Başkan Mehmet Ali Yılmaz'ı hiç böyle neşeli görmemiştim. Islık çalıyor, fıkra anlatıyor ve bariton bir sesle şarkılar patlatıyordu. Nedenini sormadım, çünkü biliyorum. Sinirlendiği zaman böyledir. Kendisi de karşılığı olmadan para vermenin adının enayilik olduğunu dile getirenlerdendi. Hep, "Orada doğduk, İstanbul'da kazanıyoruz ama şehrimize destek vermeliyiz" derdi.
Başkan, öncelikle bordo-mavili futbolculara kızgın. Yılmaz, "Giydikleri formaya, ekmek yedikleri kapıya ihanet edenler var" dedi, sonra da ekledi: " Öyle bir maç oyna, ötekinde oynama. Yok öyle! Kazın ayağı böyle değil. Ben onlar zarar etmesin diye dolar ile ödeme yapayım, onlar da beni rezil etsinler."
Bazı yöneticilere de öfkeli olan Yılmaz, "Yanımızdaymış gibi görünüp, yılan gibi sokanlar da var. Ve casusluk yapanlar da" diyor.
"Tamam, bütün hata bende" diyor Yılmaz: "Verdiğim onca paraya, emeğe ve prestije rağmen, en büyük hata benim. Hiçbir yerde adımın kalmasını istemiyorum. Demiyorlar mı, gururumuzu ver, adını geri al diye. Buyursunlar."
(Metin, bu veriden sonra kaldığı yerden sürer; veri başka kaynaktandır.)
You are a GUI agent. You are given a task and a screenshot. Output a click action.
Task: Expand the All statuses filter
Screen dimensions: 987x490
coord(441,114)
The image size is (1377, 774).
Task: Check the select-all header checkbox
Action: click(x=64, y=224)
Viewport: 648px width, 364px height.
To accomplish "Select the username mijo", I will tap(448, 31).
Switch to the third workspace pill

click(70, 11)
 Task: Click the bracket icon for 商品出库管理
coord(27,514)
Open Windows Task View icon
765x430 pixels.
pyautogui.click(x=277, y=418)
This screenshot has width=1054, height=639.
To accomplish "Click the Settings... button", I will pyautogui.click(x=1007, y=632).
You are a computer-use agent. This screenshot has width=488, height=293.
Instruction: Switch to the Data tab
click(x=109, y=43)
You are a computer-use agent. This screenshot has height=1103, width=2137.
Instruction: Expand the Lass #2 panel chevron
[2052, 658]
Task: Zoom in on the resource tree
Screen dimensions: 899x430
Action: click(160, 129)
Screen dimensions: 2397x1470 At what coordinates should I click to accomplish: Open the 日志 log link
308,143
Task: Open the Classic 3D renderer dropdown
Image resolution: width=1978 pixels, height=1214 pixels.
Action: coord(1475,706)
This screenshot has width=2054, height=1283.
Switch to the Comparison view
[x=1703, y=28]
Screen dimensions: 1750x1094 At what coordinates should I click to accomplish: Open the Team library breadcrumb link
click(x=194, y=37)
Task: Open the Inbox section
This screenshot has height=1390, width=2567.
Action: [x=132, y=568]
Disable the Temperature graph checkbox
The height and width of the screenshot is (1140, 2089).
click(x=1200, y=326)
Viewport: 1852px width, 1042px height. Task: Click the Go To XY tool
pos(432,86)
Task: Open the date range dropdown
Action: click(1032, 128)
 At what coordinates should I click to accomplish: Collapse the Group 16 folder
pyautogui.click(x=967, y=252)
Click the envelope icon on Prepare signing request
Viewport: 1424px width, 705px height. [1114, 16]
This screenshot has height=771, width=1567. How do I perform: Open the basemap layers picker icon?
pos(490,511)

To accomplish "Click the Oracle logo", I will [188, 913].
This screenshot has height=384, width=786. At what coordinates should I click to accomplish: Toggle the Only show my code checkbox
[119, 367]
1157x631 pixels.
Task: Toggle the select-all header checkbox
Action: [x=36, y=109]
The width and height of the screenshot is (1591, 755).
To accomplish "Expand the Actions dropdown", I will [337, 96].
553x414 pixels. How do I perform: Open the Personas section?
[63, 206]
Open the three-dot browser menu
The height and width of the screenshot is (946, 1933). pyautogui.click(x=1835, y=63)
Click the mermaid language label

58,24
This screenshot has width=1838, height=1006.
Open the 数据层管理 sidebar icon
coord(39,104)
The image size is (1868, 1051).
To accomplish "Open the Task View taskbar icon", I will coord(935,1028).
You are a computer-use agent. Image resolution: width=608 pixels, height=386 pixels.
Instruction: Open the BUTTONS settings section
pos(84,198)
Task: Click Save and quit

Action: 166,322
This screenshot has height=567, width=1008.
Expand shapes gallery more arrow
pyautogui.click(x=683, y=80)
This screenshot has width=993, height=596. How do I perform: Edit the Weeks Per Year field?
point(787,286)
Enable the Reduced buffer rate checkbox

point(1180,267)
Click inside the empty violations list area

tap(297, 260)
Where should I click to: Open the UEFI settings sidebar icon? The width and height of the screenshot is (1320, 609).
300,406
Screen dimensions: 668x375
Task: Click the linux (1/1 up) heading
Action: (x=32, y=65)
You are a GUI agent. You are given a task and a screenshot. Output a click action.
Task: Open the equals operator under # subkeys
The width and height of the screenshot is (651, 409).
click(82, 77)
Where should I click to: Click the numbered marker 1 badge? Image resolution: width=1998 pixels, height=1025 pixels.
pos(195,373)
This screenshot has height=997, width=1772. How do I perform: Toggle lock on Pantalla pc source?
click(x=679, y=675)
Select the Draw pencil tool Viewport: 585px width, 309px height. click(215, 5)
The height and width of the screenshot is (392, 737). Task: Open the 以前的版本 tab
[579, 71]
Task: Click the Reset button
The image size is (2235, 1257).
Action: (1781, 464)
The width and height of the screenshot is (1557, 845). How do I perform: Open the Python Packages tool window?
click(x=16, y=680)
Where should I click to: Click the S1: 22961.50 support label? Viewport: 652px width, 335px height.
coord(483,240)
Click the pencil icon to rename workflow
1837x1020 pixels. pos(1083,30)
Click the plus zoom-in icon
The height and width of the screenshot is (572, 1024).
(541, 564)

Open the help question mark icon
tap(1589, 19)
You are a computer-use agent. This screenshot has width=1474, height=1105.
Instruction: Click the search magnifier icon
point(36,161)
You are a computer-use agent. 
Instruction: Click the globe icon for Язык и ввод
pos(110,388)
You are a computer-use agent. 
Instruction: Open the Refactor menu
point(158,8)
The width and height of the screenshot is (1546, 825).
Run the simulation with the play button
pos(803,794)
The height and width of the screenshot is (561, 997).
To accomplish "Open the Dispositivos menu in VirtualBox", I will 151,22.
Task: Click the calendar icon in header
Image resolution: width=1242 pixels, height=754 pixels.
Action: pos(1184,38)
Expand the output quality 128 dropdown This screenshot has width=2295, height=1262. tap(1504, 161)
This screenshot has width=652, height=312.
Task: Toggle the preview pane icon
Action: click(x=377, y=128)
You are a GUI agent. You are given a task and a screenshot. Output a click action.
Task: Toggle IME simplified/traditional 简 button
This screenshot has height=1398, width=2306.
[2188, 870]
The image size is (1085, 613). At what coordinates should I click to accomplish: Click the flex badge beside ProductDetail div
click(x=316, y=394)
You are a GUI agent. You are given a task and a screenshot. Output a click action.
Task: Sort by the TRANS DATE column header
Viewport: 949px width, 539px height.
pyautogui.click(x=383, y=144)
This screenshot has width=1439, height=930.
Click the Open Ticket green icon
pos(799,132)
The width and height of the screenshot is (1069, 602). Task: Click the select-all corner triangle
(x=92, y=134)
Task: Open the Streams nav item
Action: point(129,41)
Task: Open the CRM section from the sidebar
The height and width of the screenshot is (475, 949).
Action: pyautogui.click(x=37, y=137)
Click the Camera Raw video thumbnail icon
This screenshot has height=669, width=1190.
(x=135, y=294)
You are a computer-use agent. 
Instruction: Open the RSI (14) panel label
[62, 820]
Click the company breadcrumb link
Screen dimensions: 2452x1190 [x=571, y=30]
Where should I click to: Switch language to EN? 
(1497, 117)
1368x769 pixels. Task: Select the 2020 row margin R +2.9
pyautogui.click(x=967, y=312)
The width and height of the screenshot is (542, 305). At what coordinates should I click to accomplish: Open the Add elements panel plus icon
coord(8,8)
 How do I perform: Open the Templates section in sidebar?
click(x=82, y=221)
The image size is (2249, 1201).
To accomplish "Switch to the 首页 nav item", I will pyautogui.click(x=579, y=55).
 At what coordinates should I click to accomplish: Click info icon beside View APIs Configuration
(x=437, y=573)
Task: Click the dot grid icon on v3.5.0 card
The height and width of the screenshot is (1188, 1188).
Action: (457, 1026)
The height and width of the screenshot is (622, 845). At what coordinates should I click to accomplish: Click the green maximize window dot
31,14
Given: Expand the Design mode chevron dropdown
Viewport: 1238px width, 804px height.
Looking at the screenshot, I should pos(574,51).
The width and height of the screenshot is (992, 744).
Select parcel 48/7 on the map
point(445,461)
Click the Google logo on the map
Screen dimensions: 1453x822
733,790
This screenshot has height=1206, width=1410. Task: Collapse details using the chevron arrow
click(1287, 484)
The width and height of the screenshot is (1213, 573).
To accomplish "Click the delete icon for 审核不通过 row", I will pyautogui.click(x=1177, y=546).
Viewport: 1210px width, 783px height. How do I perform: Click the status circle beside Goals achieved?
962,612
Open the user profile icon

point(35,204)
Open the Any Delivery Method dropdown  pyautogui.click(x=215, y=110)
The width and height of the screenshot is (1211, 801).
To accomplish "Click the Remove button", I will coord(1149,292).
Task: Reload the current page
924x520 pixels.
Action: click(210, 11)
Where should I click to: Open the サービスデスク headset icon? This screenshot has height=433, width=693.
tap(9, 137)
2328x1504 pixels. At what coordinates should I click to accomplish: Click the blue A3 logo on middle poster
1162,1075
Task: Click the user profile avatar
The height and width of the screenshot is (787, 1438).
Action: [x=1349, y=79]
Eski başkan Faruk Özak'a da söz atmadan edemiyor Yılmaz: "Başkanlığı zamanında hep yardımcı oldum. Ama o bırakın yardım etmeyi, büyük tartışma toplantımıza bile katılmadı."
Seyirciye de küskün Yılmaz: "Bana bir gün ağız tadıyla maç izlettirmediler. Oturdular seyrettiler. Biri çıkıp söylesin, hangi gün takımlarını delikanlı gibi desteklediler. Mahalleler birbirlerini yedi, olan Trabzon'a oldu."
"Neden bıraktınız" sorusuna da Yılmaz'ın cevabı ilginç: "3-5 kuruşluk prestijimiz var. Onu da bazı şerefsizler yüzünden kaybetmeyeyim. Bir gün sokakta arkamdan küfür edecekler. Bırakmakta yarar var."